— Extract to read —
The Foxp3⁺ regulatory T cell: a jack of all trades, master of regulation

T_reg cells influence other T cells

Both in vitro and in vivo analyses suggest that T_reg cells can suppress the proliferation and/or cytokine production of T_eff cells. Additionally, T_reg cells prevent CD8⁺ cells from differentiating into cytolytic effector cells in vivo without affecting their proliferation or interferon-γ (IFN-γ) production²³. Because the suppression of T_eff cell proliferation by T_reg cells was observed in vitro in an APC-free system, it was suggested that T_reg cells suppress through direct contact with T_eff cells²⁴. A mechanism to explain the contact dependence of in vitro suppression has been proposed in a publication showing that T_reg cells have large amounts of cytoplamic cAMP and could deliver this potent immunosuppressive compound to T_eff cells by contact through gap junctions²⁵. Other studies have shown that T_reg cells can kill T_eff cells directly in culture through the release of granzyme B and perforin^26-29. However, imaging studies have shown that T_eff cells and T_reg cells do not interact stably during suppression in vivo and in vitro^30,31.

Because natural T_reg cells constitutively express CD25, the high-affinity receptor for IL-2, it has long been suspected that T_reg cells suppress by ‘sopping up’ IL-2 produced by T_eff cells thereby preventing their proliferation and differentiation. This hypothesis has been revisited in studies examining the physiological changes in T_eff cells after their encounter with T_reg cells³². T_eff cells undergo apoptosis after being exposed to T_reg cells. This form of T_eff cell death is distinct from those mediated by granzyme B or perforin mentioned earlier and is dependent on the proapoptotic factor Bim, expressed by T_eff cells. Preventing Bim-mediated cell death by either Bim deficiency or forced expression of Bcl-2, a protein shown to counteract the proapoptotic activity of Bim, renders the T_eff cells resistant to T_reg cell–mediated suppression in vitro and in vivo. In this context, it is notable that the galectins also mediate cell death by a perforin- and granzyme-independent mechanism, which suggests a potential link between these two pathways^33,34. Unfortunately, it is difficult to explain bystander suppression or infectious tolerance in vivo on the basis of these T_eff cell–killing activities.

— Collected data —
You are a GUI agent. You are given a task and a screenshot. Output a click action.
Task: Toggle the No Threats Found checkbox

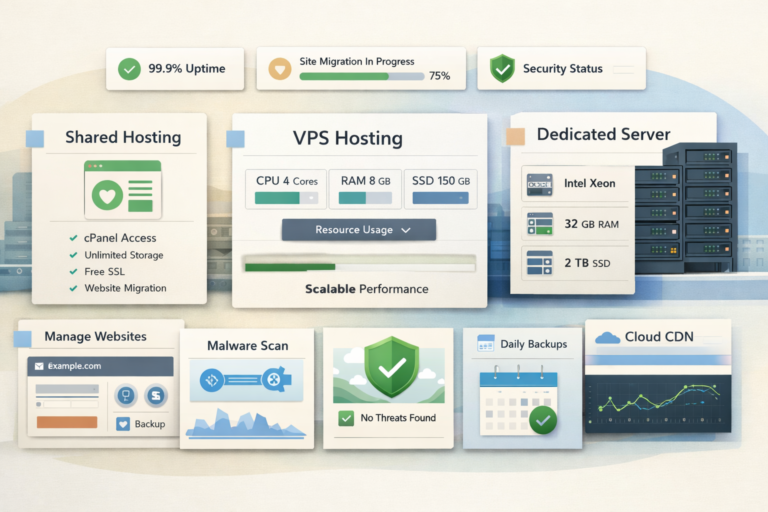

— What you will do —
Answer these questions from the text on Foxp3⁺ regulatory T cells:
(a) What do T_reg cells prevent CD8⁺ cells from doing in vivo?
(b) Which compound do T_reg cells hold in large amounts, and through what could they deliver it to T_eff cells?
(c) On which proapoptotic factor, expressed by T_eff cells, does T_eff cell death after exposure to T_reg cells depend?

— Response —
(a) Differentiating into cytolytic effector cells, without affecting their proliferation or IFN-γ production.
(b) Cytoplasmic cAMP, delivered by contact through gap junctions.
(c) Bim.